Activity:
Your reply should set down word for word each line below from the one with "Instruction: Like the" through the final line, both included, but none of the pictures.

(Stored items)
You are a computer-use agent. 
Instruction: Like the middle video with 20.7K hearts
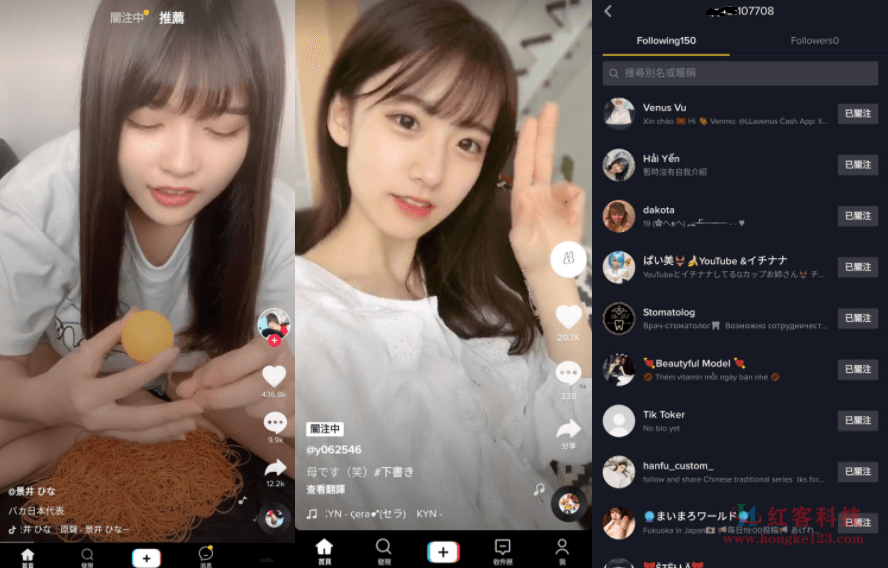568,317
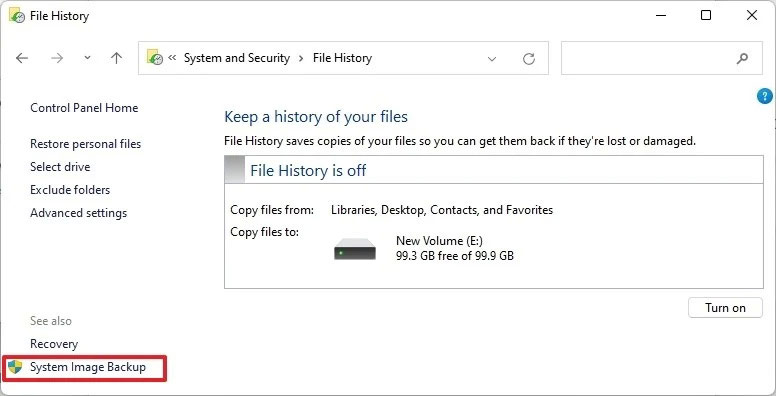Screen dimensions: 776x396
Task: Turn on File History
Action: coord(725,308)
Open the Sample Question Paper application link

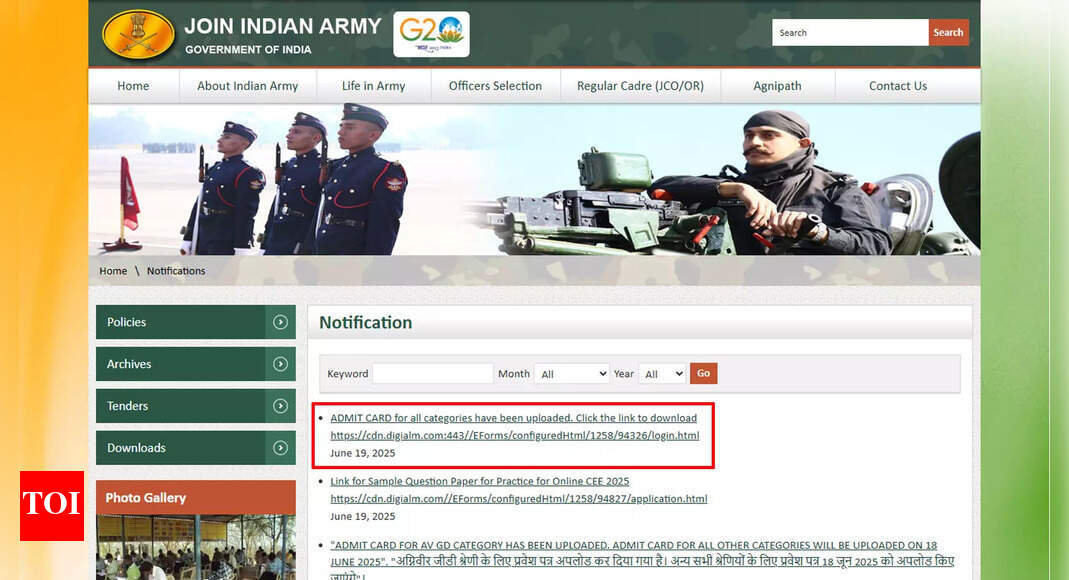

Response:
Instruction: Like the middle video with 20.7K hearts
568,317
Screen dimensions: 776x396
Task: Turn on File History
Action: coord(725,308)
Open the Sample Question Paper application link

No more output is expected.